Word and item position data:
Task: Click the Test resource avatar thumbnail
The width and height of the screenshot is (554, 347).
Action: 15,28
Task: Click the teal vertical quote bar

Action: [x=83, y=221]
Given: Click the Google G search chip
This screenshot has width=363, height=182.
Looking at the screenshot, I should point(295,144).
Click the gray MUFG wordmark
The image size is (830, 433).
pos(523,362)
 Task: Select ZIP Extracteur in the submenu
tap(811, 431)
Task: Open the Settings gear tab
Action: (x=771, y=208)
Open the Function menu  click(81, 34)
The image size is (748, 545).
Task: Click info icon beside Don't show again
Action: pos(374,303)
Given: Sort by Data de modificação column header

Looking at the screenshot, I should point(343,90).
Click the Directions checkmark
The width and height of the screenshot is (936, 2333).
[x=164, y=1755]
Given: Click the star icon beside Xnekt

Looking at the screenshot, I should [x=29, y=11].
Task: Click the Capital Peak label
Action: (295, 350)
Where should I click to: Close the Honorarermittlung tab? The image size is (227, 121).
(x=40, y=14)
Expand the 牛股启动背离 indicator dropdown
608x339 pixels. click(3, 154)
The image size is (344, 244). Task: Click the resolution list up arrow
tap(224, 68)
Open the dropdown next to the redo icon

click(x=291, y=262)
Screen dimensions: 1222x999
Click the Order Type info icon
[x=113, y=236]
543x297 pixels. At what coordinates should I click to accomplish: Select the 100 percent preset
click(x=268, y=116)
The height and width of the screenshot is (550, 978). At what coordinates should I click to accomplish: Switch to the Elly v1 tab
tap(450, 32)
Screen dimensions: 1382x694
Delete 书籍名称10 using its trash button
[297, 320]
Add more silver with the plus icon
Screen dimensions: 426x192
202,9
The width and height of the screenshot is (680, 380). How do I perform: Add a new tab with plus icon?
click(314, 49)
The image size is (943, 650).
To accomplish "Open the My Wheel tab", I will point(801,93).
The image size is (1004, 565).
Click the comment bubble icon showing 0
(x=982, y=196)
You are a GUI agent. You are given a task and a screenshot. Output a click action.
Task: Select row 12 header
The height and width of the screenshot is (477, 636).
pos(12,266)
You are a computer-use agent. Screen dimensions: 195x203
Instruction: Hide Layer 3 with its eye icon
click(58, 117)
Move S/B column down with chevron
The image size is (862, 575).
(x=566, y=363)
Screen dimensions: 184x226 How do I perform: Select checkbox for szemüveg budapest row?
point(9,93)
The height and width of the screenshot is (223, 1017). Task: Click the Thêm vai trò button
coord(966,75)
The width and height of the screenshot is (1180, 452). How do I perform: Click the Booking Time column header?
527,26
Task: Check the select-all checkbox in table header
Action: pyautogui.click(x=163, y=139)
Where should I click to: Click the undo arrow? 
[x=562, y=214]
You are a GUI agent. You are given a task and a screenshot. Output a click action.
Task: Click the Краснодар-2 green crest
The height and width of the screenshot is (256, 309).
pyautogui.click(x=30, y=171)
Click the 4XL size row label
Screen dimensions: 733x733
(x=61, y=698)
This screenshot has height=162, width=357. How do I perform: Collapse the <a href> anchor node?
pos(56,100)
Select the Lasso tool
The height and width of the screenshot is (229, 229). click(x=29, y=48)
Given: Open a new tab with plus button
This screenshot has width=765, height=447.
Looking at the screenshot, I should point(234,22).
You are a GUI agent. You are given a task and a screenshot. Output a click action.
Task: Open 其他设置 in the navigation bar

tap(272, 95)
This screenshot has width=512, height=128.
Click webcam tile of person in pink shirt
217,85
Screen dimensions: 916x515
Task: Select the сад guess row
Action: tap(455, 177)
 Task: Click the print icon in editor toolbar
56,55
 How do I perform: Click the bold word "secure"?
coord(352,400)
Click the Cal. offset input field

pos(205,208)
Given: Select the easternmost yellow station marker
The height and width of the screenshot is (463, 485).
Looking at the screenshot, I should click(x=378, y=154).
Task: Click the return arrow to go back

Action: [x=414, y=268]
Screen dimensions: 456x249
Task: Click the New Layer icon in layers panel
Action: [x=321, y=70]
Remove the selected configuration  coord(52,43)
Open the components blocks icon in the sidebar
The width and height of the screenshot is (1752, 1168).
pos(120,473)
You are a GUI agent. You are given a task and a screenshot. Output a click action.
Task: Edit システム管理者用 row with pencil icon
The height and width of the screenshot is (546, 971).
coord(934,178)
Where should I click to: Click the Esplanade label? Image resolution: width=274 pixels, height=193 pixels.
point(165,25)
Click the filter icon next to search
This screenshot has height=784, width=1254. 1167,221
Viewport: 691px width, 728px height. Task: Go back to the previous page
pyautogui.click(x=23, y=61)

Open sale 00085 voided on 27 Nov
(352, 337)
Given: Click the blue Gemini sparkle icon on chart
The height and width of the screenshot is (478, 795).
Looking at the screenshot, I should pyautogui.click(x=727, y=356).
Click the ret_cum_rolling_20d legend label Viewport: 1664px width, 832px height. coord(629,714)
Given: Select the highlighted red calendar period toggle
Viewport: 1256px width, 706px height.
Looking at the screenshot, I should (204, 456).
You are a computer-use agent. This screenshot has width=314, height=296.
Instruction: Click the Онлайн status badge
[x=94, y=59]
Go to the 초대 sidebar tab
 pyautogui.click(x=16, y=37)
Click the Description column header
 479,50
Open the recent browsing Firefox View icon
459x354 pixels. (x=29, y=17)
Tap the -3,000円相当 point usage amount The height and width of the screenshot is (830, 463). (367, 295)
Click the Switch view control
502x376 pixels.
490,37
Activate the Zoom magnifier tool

### WORK INSTRUCTIONS
Copy every entry above line for line, with no changes to any word, number, or punctuation mark.

### SOLUTION
Task: Click the Test resource avatar thumbnail
The width and height of the screenshot is (554, 347).
Action: 15,28
Task: Click the teal vertical quote bar

Action: [x=83, y=221]
Given: Click the Google G search chip
This screenshot has width=363, height=182.
Looking at the screenshot, I should point(295,144).
Click the gray MUFG wordmark
The image size is (830, 433).
pos(523,362)
 Task: Select ZIP Extracteur in the submenu
tap(811, 431)
Task: Open the Settings gear tab
Action: (x=771, y=208)
Open the Function menu  click(81, 34)
The image size is (748, 545).
Task: Click info icon beside Don't show again
Action: pos(374,303)
Given: Sort by Data de modificação column header

Looking at the screenshot, I should point(343,90).
Click the Directions checkmark
The width and height of the screenshot is (936, 2333).
[x=164, y=1755]
Given: Click the star icon beside Xnekt

Looking at the screenshot, I should [x=29, y=11].
Task: Click the Capital Peak label
Action: (295, 350)
Where should I click to: Close the Honorarermittlung tab? The image size is (227, 121).
(x=40, y=14)
Expand the 牛股启动背离 indicator dropdown
608x339 pixels. click(3, 154)
The image size is (344, 244). Task: Click the resolution list up arrow
tap(224, 68)
Open the dropdown next to the redo icon

click(x=291, y=262)
Screen dimensions: 1222x999
Click the Order Type info icon
[x=113, y=236]
543x297 pixels. At what coordinates should I click to accomplish: Select the 100 percent preset
click(x=268, y=116)
The height and width of the screenshot is (550, 978). At what coordinates should I click to accomplish: Switch to the Elly v1 tab
tap(450, 32)
Screen dimensions: 1382x694
Delete 书籍名称10 using its trash button
[297, 320]
Add more silver with the plus icon
Screen dimensions: 426x192
202,9
The width and height of the screenshot is (680, 380). How do I perform: Add a new tab with plus icon?
click(314, 49)
The image size is (943, 650).
To accomplish "Open the My Wheel tab", I will point(801,93).
The image size is (1004, 565).
Click the comment bubble icon showing 0
(x=982, y=196)
You are a GUI agent. You are given a task and a screenshot. Output a click action.
Task: Select row 12 header
The height and width of the screenshot is (477, 636).
pos(12,266)
You are a computer-use agent. Screen dimensions: 195x203
Instruction: Hide Layer 3 with its eye icon
click(58, 117)
Move S/B column down with chevron
The image size is (862, 575).
(x=566, y=363)
Screen dimensions: 184x226 How do I perform: Select checkbox for szemüveg budapest row?
point(9,93)
The height and width of the screenshot is (223, 1017). Task: Click the Thêm vai trò button
coord(966,75)
The width and height of the screenshot is (1180, 452). How do I perform: Click the Booking Time column header?
527,26
Task: Check the select-all checkbox in table header
Action: pyautogui.click(x=163, y=139)
Where should I click to: Click the undo arrow? 
[x=562, y=214]
You are a GUI agent. You are given a task and a screenshot. Output a click action.
Task: Click the Краснодар-2 green crest
The height and width of the screenshot is (256, 309).
pyautogui.click(x=30, y=171)
Click the 4XL size row label
Screen dimensions: 733x733
(x=61, y=698)
This screenshot has height=162, width=357. How do I perform: Collapse the <a href> anchor node?
pos(56,100)
Select the Lasso tool
The height and width of the screenshot is (229, 229). click(x=29, y=48)
Given: Open a new tab with plus button
This screenshot has width=765, height=447.
Looking at the screenshot, I should point(234,22).
You are a GUI agent. You are given a task and a screenshot. Output a click action.
Task: Open 其他设置 in the navigation bar

tap(272, 95)
This screenshot has width=512, height=128.
Click webcam tile of person in pink shirt
217,85
Screen dimensions: 916x515
Task: Select the сад guess row
Action: tap(455, 177)
 Task: Click the print icon in editor toolbar
56,55
 How do I perform: Click the bold word "secure"?
coord(352,400)
Click the Cal. offset input field

pos(205,208)
Given: Select the easternmost yellow station marker
The height and width of the screenshot is (463, 485).
Looking at the screenshot, I should click(x=378, y=154).
Task: Click the return arrow to go back

Action: [x=414, y=268]
Screen dimensions: 456x249
Task: Click the New Layer icon in layers panel
Action: [x=321, y=70]
Remove the selected configuration  coord(52,43)
Open the components blocks icon in the sidebar
The width and height of the screenshot is (1752, 1168).
pos(120,473)
You are a GUI agent. You are given a task and a screenshot. Output a click action.
Task: Edit システム管理者用 row with pencil icon
The height and width of the screenshot is (546, 971).
coord(934,178)
Where should I click to: Click the Esplanade label? Image resolution: width=274 pixels, height=193 pixels.
point(165,25)
Click the filter icon next to search
This screenshot has height=784, width=1254. 1167,221
Viewport: 691px width, 728px height. Task: Go back to the previous page
pyautogui.click(x=23, y=61)

Open sale 00085 voided on 27 Nov
(352, 337)
Given: Click the blue Gemini sparkle icon on chart
The height and width of the screenshot is (478, 795).
Looking at the screenshot, I should pyautogui.click(x=727, y=356).
Click the ret_cum_rolling_20d legend label Viewport: 1664px width, 832px height. coord(629,714)
Given: Select the highlighted red calendar period toggle
Viewport: 1256px width, 706px height.
Looking at the screenshot, I should (204, 456).
You are a computer-use agent. This screenshot has width=314, height=296.
Instruction: Click the Онлайн status badge
[x=94, y=59]
Go to the 초대 sidebar tab
 pyautogui.click(x=16, y=37)
Click the Description column header
 479,50
Open the recent browsing Firefox View icon
459x354 pixels. (x=29, y=17)
Tap the -3,000円相当 point usage amount The height and width of the screenshot is (830, 463). (367, 295)
Click the Switch view control
502x376 pixels.
490,37
Activate the Zoom magnifier tool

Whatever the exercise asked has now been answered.